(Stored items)
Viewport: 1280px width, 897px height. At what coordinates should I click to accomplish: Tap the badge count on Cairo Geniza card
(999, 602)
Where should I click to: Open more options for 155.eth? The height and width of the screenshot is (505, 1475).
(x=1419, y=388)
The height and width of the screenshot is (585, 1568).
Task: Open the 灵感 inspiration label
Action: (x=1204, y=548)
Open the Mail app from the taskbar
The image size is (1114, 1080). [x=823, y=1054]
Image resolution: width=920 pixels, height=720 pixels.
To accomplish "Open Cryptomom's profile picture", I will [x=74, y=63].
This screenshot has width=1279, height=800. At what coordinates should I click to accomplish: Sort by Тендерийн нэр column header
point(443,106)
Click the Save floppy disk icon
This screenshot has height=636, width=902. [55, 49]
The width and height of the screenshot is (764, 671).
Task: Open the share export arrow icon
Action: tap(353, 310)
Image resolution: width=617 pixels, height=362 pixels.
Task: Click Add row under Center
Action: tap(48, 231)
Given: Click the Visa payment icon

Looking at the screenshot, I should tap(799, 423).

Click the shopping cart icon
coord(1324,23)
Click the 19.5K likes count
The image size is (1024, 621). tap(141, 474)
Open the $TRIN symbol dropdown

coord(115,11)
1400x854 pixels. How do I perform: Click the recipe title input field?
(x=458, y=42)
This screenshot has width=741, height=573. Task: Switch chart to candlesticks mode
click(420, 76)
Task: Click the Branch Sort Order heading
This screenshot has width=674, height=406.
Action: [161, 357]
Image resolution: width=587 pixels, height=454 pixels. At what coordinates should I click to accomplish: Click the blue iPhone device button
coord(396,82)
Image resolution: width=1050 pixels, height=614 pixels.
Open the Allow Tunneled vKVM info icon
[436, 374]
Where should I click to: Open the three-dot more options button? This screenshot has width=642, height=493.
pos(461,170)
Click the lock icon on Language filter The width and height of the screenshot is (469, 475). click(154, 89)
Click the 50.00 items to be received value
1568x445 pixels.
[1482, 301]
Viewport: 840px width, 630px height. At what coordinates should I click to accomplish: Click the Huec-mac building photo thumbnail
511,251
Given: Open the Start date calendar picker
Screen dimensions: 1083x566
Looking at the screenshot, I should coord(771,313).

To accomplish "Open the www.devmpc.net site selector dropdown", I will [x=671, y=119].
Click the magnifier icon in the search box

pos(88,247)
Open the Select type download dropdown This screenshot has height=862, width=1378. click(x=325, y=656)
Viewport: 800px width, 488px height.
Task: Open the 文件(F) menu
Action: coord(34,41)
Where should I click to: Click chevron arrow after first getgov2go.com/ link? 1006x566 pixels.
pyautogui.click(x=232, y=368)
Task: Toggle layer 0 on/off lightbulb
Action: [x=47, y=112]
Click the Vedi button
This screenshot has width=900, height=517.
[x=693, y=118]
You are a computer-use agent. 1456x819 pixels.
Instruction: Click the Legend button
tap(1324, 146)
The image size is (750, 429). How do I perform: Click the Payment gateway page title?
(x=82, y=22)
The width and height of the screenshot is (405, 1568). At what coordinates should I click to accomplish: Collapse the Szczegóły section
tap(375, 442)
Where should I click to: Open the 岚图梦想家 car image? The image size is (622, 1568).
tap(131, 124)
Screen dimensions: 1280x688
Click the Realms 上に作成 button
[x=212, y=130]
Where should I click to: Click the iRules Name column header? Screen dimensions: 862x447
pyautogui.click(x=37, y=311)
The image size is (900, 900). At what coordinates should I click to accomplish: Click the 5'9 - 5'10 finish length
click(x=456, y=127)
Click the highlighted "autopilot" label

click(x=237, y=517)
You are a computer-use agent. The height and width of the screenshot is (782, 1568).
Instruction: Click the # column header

* TASK DIRECTIONS *
Retype all of the entries exactly, please.

* OUTPUT *
Viewport: 1280px width, 897px height. At what coordinates should I click to accomplish: Tap the badge count on Cairo Geniza card
(999, 602)
Where should I click to: Open more options for 155.eth? The height and width of the screenshot is (505, 1475).
(x=1419, y=388)
The height and width of the screenshot is (585, 1568).
Task: Open the 灵感 inspiration label
Action: (x=1204, y=548)
Open the Mail app from the taskbar
The image size is (1114, 1080). [x=823, y=1054]
Image resolution: width=920 pixels, height=720 pixels.
To accomplish "Open Cryptomom's profile picture", I will [x=74, y=63].
This screenshot has width=1279, height=800. At what coordinates should I click to accomplish: Sort by Тендерийн нэр column header
point(443,106)
Click the Save floppy disk icon
This screenshot has height=636, width=902. [55, 49]
The width and height of the screenshot is (764, 671).
Task: Open the share export arrow icon
Action: tap(353, 310)
Image resolution: width=617 pixels, height=362 pixels.
Task: Click Add row under Center
Action: tap(48, 231)
Given: Click the Visa payment icon

Looking at the screenshot, I should tap(799, 423).

Click the shopping cart icon
coord(1324,23)
Click the 19.5K likes count
The image size is (1024, 621). tap(141, 474)
Open the $TRIN symbol dropdown

coord(115,11)
1400x854 pixels. How do I perform: Click the recipe title input field?
(x=458, y=42)
This screenshot has width=741, height=573. Task: Switch chart to candlesticks mode
click(420, 76)
Task: Click the Branch Sort Order heading
This screenshot has width=674, height=406.
Action: [161, 357]
Image resolution: width=587 pixels, height=454 pixels. At what coordinates should I click to accomplish: Click the blue iPhone device button
coord(396,82)
Image resolution: width=1050 pixels, height=614 pixels.
Open the Allow Tunneled vKVM info icon
[436, 374]
Where should I click to: Open the three-dot more options button? This screenshot has width=642, height=493.
pos(461,170)
Click the lock icon on Language filter The width and height of the screenshot is (469, 475). click(154, 89)
Click the 50.00 items to be received value
1568x445 pixels.
[1482, 301]
Viewport: 840px width, 630px height. At what coordinates should I click to accomplish: Click the Huec-mac building photo thumbnail
511,251
Given: Open the Start date calendar picker
Screen dimensions: 1083x566
Looking at the screenshot, I should coord(771,313).

To accomplish "Open the www.devmpc.net site selector dropdown", I will [x=671, y=119].
Click the magnifier icon in the search box

pos(88,247)
Open the Select type download dropdown This screenshot has height=862, width=1378. click(x=325, y=656)
Viewport: 800px width, 488px height.
Task: Open the 文件(F) menu
Action: coord(34,41)
Where should I click to: Click chevron arrow after first getgov2go.com/ link? 1006x566 pixels.
pyautogui.click(x=232, y=368)
Task: Toggle layer 0 on/off lightbulb
Action: [x=47, y=112]
Click the Vedi button
This screenshot has width=900, height=517.
[x=693, y=118]
You are a computer-use agent. 1456x819 pixels.
Instruction: Click the Legend button
tap(1324, 146)
The image size is (750, 429). How do I perform: Click the Payment gateway page title?
(x=82, y=22)
The width and height of the screenshot is (405, 1568). At what coordinates should I click to accomplish: Collapse the Szczegóły section
tap(375, 442)
Where should I click to: Open the 岚图梦想家 car image? The image size is (622, 1568).
tap(131, 124)
Screen dimensions: 1280x688
Click the Realms 上に作成 button
[x=212, y=130]
Where should I click to: Click the iRules Name column header? Screen dimensions: 862x447
pyautogui.click(x=37, y=311)
The image size is (900, 900). At what coordinates should I click to accomplish: Click the 5'9 - 5'10 finish length
click(x=456, y=127)
Click the highlighted "autopilot" label

click(x=237, y=517)
You are a computer-use agent. The height and width of the screenshot is (782, 1568).
Instruction: Click the # column header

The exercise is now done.